Hughes, who spoke at an NEI Investment event today, uses an investment process that also includes sector selection. She looks at global supply and demand, as well as the sovereign debt crisis, to assess how much Canadian bank exposure she’ll include.

Read: Faceoff: Asset allocation

Next is stock selection, in which price and valuation, as well as a company’s cash flow and management strength, matter.

Most importantly, she maintains portfolios that can be liquidated in two days or fewer, even if it’s a small-cap fund in a tight capital environment.

“You can measure liquidity globally [through] currencies and bonds,” she says. “When there’s stress in the system, liquidity vanishes.”

Read: From asset allocation to risk allocation

She points to five tools to reduce risk in a portfolio.

1. Asset allocation (i.e. Shifting out of equities in bear markets)

2. Protective option strategies (i.e. Using put positions on commodities like gold bullion)

3. Short selling to hedge risk (i.e. Indexes, individual companies, or both)

4. Currency overlays to hedge risk (i.e. U.S.-dollar long positions)
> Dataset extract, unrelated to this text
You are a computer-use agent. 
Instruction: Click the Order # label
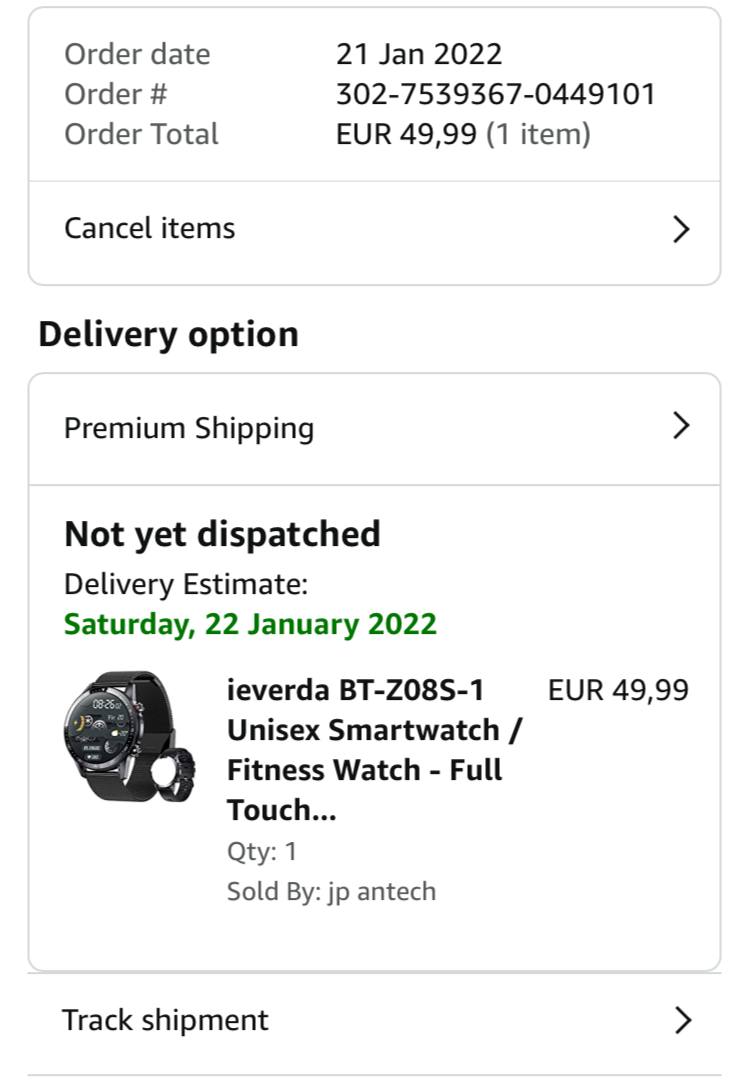click(116, 94)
5. Holding physical gold bullion (i.e. Proof of positions is critical because it protects purchasing power)

“I’ve always looked at myself as a guardian and protector of wealth,” she adds.

Read: Rethinking asset allocation

Hughes recently partnered with NEI, and her firm manages three of its funds: Northwest Macro Canadian Asset Allocation (asset mix ranges from 10% to 90% in either stocks or bonds); Northwest Macro Canadian Equity (50% to 100% stocks); and Ethical Balanced Fund (40% to 60% either stocks or bonds).